**PROBLEM DESCRIPTION**
Turn the items into a numbered list, one line per number and blank lines omitted. Start at the line containing "Given: Disable the Guard checkbox" and stop after the line containing "Expand the Actions".

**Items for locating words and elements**

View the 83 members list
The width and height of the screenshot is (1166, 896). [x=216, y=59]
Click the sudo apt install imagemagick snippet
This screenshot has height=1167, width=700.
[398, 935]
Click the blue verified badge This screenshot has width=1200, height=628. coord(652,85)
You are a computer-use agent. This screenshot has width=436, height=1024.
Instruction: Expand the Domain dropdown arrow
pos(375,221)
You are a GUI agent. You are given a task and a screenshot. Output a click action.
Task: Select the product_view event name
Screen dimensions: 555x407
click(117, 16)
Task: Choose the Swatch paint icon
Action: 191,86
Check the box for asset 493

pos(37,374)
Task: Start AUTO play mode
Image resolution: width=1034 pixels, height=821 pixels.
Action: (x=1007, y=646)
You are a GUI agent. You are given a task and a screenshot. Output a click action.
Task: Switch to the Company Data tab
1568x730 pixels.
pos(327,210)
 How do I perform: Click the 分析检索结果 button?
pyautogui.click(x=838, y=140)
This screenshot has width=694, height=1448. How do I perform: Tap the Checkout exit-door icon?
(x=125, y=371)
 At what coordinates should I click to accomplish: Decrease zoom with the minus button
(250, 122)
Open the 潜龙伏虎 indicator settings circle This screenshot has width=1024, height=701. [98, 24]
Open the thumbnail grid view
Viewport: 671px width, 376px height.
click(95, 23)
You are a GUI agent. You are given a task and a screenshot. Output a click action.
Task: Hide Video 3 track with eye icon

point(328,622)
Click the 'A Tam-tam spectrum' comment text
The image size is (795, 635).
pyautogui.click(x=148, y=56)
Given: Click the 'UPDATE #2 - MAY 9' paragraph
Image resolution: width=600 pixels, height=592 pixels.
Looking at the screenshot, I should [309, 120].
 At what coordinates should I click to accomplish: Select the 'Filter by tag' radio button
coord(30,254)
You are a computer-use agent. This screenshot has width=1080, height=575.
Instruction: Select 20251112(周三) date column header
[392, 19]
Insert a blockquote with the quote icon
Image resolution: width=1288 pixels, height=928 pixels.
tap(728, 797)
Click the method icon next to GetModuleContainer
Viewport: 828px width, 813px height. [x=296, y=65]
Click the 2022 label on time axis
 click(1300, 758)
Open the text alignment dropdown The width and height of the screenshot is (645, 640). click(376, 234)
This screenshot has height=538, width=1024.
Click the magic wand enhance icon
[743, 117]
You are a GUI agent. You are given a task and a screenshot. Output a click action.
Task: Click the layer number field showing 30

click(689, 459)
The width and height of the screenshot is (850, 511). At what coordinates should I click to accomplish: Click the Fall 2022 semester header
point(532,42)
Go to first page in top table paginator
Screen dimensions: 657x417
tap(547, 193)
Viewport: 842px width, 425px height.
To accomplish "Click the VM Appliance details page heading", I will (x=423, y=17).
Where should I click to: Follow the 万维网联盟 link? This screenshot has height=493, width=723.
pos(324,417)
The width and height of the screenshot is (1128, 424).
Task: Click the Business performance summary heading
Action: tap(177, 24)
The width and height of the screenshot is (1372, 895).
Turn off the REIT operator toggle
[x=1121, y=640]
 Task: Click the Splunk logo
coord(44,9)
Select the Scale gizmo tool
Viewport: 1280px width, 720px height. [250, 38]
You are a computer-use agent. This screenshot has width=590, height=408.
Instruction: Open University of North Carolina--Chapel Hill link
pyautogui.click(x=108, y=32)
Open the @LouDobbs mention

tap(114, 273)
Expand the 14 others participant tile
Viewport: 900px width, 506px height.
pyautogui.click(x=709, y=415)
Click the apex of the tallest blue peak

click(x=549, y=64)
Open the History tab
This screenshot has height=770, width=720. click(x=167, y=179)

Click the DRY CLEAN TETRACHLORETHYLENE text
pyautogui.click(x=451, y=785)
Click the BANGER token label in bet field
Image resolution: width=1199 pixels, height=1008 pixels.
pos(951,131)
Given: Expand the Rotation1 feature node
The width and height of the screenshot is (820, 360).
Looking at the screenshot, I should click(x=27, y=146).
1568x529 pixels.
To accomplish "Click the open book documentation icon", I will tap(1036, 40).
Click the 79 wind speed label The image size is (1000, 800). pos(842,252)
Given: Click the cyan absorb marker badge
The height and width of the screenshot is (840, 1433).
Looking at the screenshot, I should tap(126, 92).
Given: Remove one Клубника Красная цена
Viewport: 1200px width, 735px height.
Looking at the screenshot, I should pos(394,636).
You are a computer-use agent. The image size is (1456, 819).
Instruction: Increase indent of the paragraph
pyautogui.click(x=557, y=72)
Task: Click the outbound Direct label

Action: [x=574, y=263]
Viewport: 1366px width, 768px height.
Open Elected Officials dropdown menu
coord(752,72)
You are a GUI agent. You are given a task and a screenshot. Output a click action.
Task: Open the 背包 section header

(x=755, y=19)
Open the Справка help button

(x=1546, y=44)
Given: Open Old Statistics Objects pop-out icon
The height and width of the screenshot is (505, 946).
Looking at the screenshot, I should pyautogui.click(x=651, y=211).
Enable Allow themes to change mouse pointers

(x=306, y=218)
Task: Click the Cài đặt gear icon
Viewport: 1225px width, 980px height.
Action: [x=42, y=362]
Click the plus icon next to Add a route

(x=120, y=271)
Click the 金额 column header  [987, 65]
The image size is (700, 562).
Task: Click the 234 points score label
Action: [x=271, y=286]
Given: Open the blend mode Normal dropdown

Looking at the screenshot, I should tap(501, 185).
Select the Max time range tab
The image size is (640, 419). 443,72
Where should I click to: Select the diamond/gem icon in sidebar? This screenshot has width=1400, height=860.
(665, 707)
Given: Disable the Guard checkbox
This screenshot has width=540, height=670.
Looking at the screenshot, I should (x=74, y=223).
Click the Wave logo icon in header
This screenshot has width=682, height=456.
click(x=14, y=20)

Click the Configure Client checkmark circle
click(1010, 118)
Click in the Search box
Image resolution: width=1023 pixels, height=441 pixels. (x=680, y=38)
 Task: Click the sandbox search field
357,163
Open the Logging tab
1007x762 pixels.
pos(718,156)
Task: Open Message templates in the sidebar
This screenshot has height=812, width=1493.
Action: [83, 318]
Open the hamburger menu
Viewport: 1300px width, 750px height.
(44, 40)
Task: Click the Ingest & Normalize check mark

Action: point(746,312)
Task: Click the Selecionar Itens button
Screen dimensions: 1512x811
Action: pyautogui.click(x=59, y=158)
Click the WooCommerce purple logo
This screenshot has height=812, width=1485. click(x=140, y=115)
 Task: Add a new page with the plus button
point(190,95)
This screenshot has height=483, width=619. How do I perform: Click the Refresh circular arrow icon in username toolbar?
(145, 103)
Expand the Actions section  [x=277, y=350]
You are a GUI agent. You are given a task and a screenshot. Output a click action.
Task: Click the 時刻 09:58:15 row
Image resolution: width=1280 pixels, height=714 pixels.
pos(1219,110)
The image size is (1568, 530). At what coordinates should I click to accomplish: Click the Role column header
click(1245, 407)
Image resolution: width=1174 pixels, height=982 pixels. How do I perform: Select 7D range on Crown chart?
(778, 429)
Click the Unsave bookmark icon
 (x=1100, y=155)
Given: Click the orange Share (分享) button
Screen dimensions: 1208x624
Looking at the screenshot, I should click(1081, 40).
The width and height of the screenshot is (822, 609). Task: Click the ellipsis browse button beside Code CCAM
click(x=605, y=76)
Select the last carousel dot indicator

**WRITTEN ANSWER**
1. Given: Disable the Guard checkbox
2. This screenshot has width=540, height=670.
3. Looking at the screenshot, I should (x=74, y=223).
4. Click the Wave logo icon in header
5. This screenshot has width=682, height=456.
6. click(x=14, y=20)
7. Click the Configure Client checkmark circle
8. click(1010, 118)
9. Click in the Search box
10. Image resolution: width=1023 pixels, height=441 pixels. (x=680, y=38)
11.  Task: Click the sandbox search field
12. 357,163
13. Open the Logging tab
14. 1007x762 pixels.
15. pos(718,156)
16. Task: Open Message templates in the sidebar
17. This screenshot has height=812, width=1493.
18. Action: [83, 318]
19. Open the hamburger menu
20. Viewport: 1300px width, 750px height.
21. (44, 40)
22. Task: Click the Ingest & Normalize check mark
23. Action: point(746,312)
24. Task: Click the Selecionar Itens button
25. Screen dimensions: 1512x811
26. Action: pyautogui.click(x=59, y=158)
27. Click the WooCommerce purple logo
28. This screenshot has height=812, width=1485. click(x=140, y=115)
29.  Task: Add a new page with the plus button
30. point(190,95)
31. This screenshot has height=483, width=619. How do I perform: Click the Refresh circular arrow icon in username toolbar?
32. (145, 103)
33. Expand the Actions section  [x=277, y=350]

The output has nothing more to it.